Is a type $I_\infty$ von Neumann algebra "infinite"?

I was studying the "Type decomposition" of von Neumann algebras (in Kadison-Ringrose; Vol II). And I feel some trouble to properly grasp the definitions of different "types". The authors have defined:

Type $I_n$: A von Neumann algebra $\mathscr{R}$ is said to be of type $I$ if it has an abelian projection with central carrier $I$- of type $I_n$ if $I$ is the sum of $n$ equivalent abelian projections.

My question is : from this definition can we determine whether $\mathscr{R}$ is finite or infinite? I mean is it true that the identity in a type $I_\infty$ von Neumann algebra is "infinite"?? Is $I$ in a type $I_n$ von Neumann algebra for $n<\infty$ finite?
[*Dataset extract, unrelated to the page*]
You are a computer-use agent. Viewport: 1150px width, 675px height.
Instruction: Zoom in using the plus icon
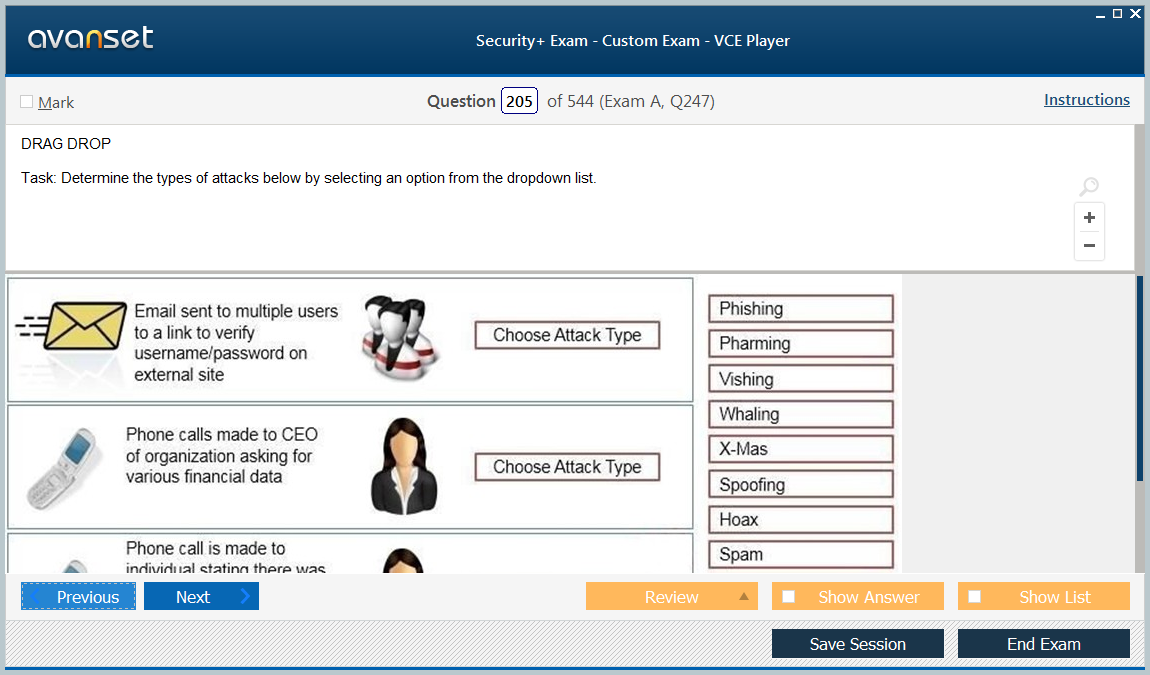pos(1089,217)
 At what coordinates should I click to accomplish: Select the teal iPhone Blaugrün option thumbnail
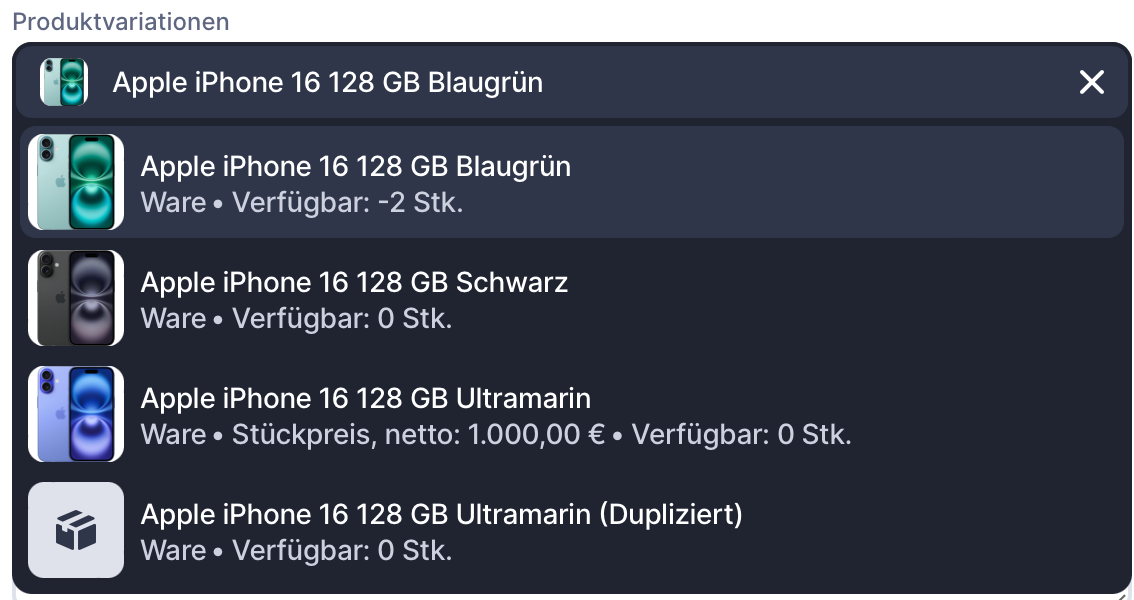(76, 182)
To show $I$ is infinite (in the first question) we have to prove $I\sim E<I$.


Solution 1:

Yes.

If $R$ is type I$_\infty$, then $I=\sum_{n=1}^\infty E_n$, with each $E_n$ abelian, and pairwise equivalent. Then $I\sim E$, where $E=\sum_{n=2}^\infty E_n$ is a proper subprojection of $I$. So $I$ is infinite.

If $R$ is of type I$_n$, then we have $I=\sum_{k=1}^nE_k$, with the $E_k$ abelian and pairwise equivalent. Abelian projections are finite (Proposition 6.4.2). So $I$ is finite (Theorem 6.3.8).